The Valley of Decision
- First edition
- Author: Marcia Davenport
- Language: English
- Genre: Family saga
- Publisher: Charles Scribner's Sons & University of Pittsburgh Press
- Publication date: 1942
- Publication place: United States
- Media type: Print (Hardback & Paperback)
- Pages: 640
- ISBN: 0-8229-5805-8
- OCLC: 418621
- Preceded by: Of Lena Geyer
- Followed by: East Side, West Side

= The Valley of Decision (novel) =

1942 novel by Marcia Davenport

The Valley of Decision is an historical novel by the American writer Marcia Davenport (1903-1996). It was a national bestseller in the 1940s and adapted into a film, The Valley of Decision, in 1945.

During the late 1930s Davenport, best known for her biography of Wolfgang Amadeus Mozart, spent several years in Pittsburgh, her imagination caught by the drama of American industry. In 1942, Charles Scribner's Sons published her Pittsburgh novel, The Valley of Decision. It was an instant success, and its story of four generations of the Scott family—owners and operators of a Pittsburgh iron and steel works.

==Overview==
The story chronicles the family fortunes from the economic panic of 1873 through the dramatic rise of American industry and trade unionism, though waves of immigration, class conflict, natural disaster, World War I, to Pearl Harbor.
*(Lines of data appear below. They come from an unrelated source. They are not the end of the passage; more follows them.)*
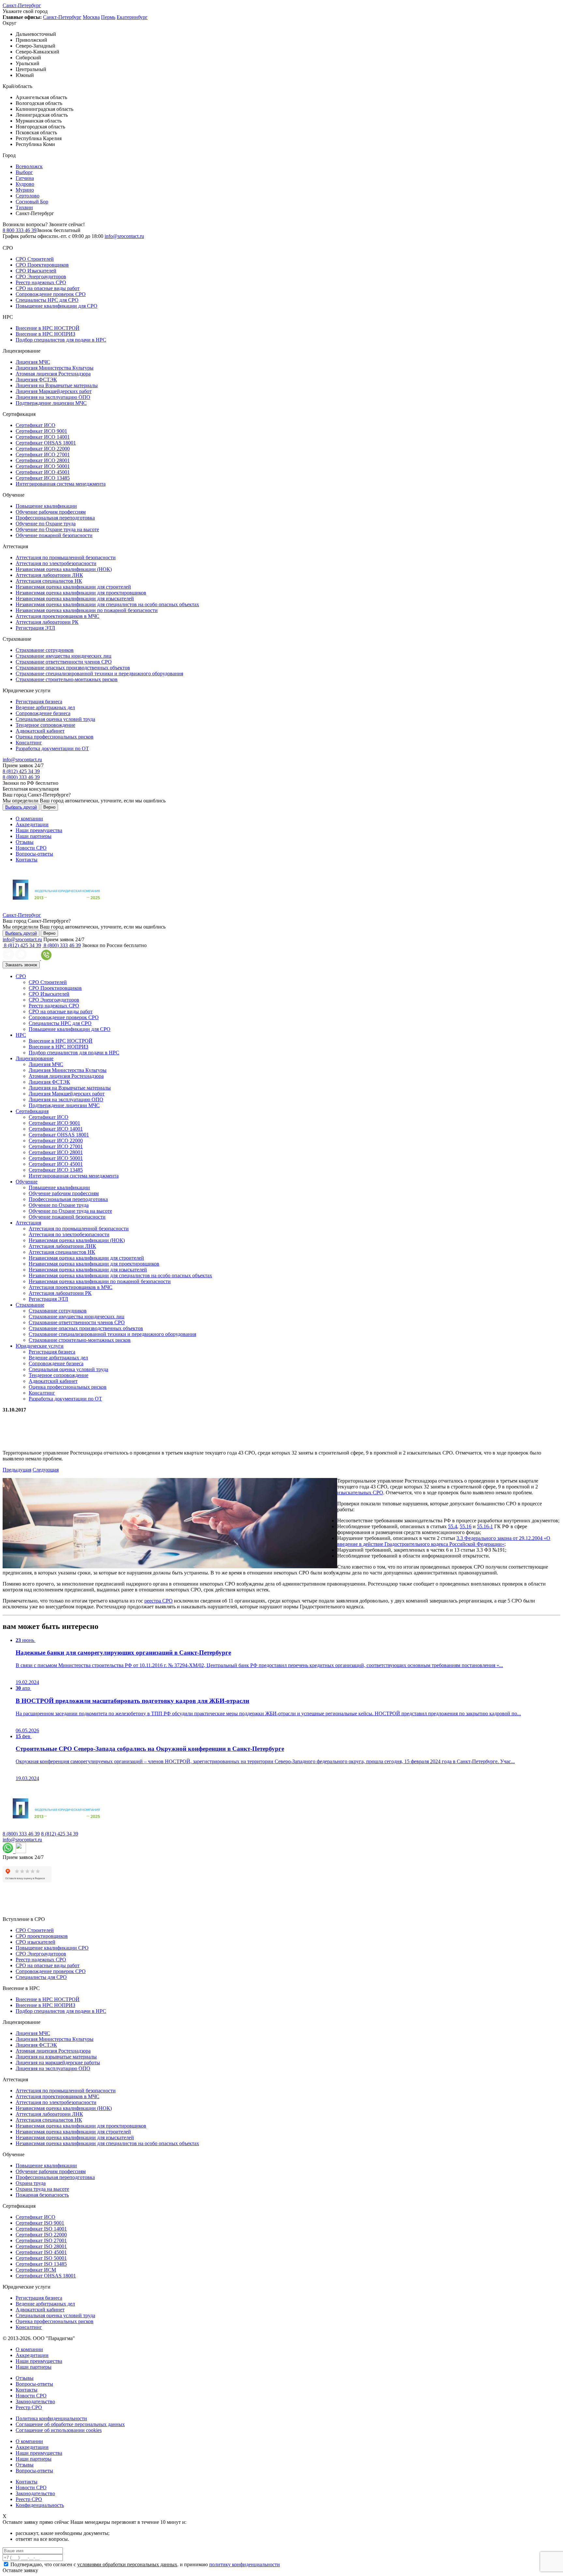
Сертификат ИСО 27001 (43, 454)
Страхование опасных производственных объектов (73, 667)
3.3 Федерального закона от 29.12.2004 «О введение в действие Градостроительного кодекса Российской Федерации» (443, 1541)
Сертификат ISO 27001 (41, 2240)
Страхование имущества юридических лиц (63, 656)
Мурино (25, 190)
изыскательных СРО (360, 1492)
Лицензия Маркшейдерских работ (54, 391)
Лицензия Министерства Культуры (55, 368)
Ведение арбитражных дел (45, 707)
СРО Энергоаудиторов (41, 276)
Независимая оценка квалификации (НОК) (64, 569)
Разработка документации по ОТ (52, 748)
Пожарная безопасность (42, 2195)
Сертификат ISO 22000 (41, 2234)
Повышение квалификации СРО (52, 1948)
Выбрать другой (21, 807)
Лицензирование (34, 1058)
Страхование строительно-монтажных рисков (67, 679)
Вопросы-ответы (34, 853)
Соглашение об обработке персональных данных (70, 2424)
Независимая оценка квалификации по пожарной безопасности (87, 610)
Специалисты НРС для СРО (47, 300)
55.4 (452, 1526)
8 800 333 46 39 (19, 230)
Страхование (30, 1305)
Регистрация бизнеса (39, 701)
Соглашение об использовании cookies (59, 2430)
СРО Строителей (35, 259)
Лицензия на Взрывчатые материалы (57, 385)
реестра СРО (158, 1600)
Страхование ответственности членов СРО (64, 662)
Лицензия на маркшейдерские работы (58, 2062)
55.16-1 (485, 1526)
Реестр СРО (29, 2407)
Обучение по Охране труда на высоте (57, 529)
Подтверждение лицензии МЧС (51, 403)
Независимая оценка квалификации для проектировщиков (81, 592)
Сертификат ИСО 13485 (43, 478)
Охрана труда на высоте (42, 2189)
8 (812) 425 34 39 (21, 771)
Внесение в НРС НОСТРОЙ (47, 328)
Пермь (108, 17)
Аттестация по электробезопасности (56, 563)
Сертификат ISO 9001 (40, 2223)
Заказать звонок (21, 964)
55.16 (465, 1526)
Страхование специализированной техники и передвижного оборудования (99, 673)
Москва (91, 17)
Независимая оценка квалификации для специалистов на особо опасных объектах (107, 604)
The first portion of the narrative covers the period 1873-83, when ironmaster William Campbell Scott, son of the deceased senior William Scott who had founded of the Scott Iron Works in 1836, led the company through the 1873 depression and American industrial progress, only to die at the hands of union agitators. The second section covers 1889-1929 and his son Paul, who inherits the mills and manages them well, embracing technology, the demands of the Spanish-American and first World Wars, and an enlightened view of labor. Part Three (1933–41) is the book of Claire, great-granddaughter of William. Energetic, responsible, and worldly-wise, she fights to save the integrity of the family’s mills as they pass into the hands of corporation lawyers and bored Scott cousins. It is also Claire who expands the story to Eastern Europe, where, as an international journalist, she brings the horrifying events leading to World War II to the attention of an impassive America.

But the central character in the Scott family saga is Mary Rafferty, an Irish maid who, as the novel opens, enters the Scott household at the age of sixteen. Her sixty-eight years of service to the Scotts span the growth of the family’s mills and the vicissitudes of individual family members. Mary is an advisor and trusted equal of the younger generations of Scotts, particularly Paul, for whom she is a driving force and lifelong love. Mary sees beyond her station, perceptive in ways the wealthy Scotts are not. Her unswerving loyalty to them, and her fierce independence from them, make her the core and the conscience of the family and of the book.